Figure 3.. Copy number events in normal tissues associated with breast cancer

a, Copy number heat map of 3,339 aneuploid cells from normal breast tissues of 49 women clustered by CNA events. b, Top, the frequency of expanded CNA events, compared with sporadic CNA events. Bottom, corresponding bar chart, which shows specific chromosomal events summarized for all 49 women. c, Frequency plot of copy number events in aneuploid cells from normal breast tissues of 49 women, compared with the ER-positive (763 patients) and ER-negative (217 patients) invasive breast cancers from TCGA. d, Minimum evolution tree rooted by a diploid node, constructed from allele-specific copy number profiles of the clonal subpopulations from P17. e, Copy number heat map (left) and allele state heat map (right) of 95 aneuploid cells from P17. A, loss of allele B; AAB, gain of allele A; AB, balanced alleles; B, loss of allele A; ABB, gain of allele B.

Figure 4.. Epithelial cell lineages of aneuploid cells in normal breast tissues.
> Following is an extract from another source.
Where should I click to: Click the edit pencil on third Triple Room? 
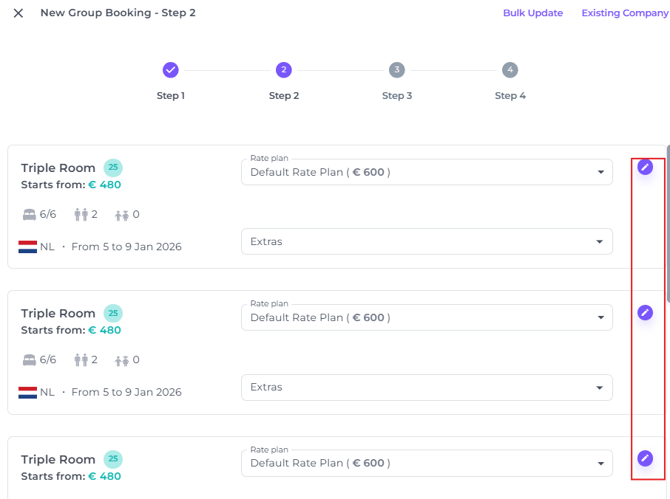(x=645, y=458)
a, Left, scDNA&ATAC-seq co-assay data from three patients (P17, P21 and P24) showing uniform manifold approximation and projections (UMAPs) of ATAC-seq profiles of cell types with aneuploid cells coloured by autosomal events or chromosome X events. Right, copy number heat maps of aneuploid cells, with the left annotation bar showing the cell type from the ATAC-seq profiles. Significant genes in aneuploid cells relative to their diploid epithelial cell type reference are shown below (P < 0.05, Wilcoxon rank-sum test). b, Bar plot showing the composition of the epithelial lineages of the aneuploid cells across the 19 samples. c, Top, the copy number frequency plot of single-cell co-assay copy number data from the aneuploid epithelial cells with LumHR ATAC-seq profiles. Bottom, a frequency plot from the patients with ER-positive invasive breast cancer (763 patients) from TCGA. d, Top, the copy number frequency plot of single-cell co-assay data from the aneuploid epithelial cells with LumSec ATAC-seq profiles. Bottom, the frequency plot of patients with ER-negative invasive breast cancer (217 patients) from TCGA. seg., segment.

Figure 5.. Spatial organization of aneuploid cells in normal breast tissues

a, Copy number heat maps inferred from spatial transcriptomics spot data using CopyKAT for patient P32. b, Predicted cell types overlayed on the H&E stained image. c, Predicted aneuploid spot annotations overlayed on the H&E stained image of the tissue section. d, Spatial H&E stained image and representative photomicrographs of normal breast tissue morphology were confirmed by examining the aneuploid regions of the H&E tissue section. e, Representative DNA cytogenetic FISH images of chr1q gain, chr10q loss and diploid cells. FISH results were obtained from imaging 25 areas at ×60 magnification. Probes coloured in green targeted chr1q (MDM4) and chr10q (PTEN). Control probes, coloured in red, targeted chr1p and chr10p. Scale bars, 1 mm (b–d), 0.2 mm (d, insets), 5 μm (e).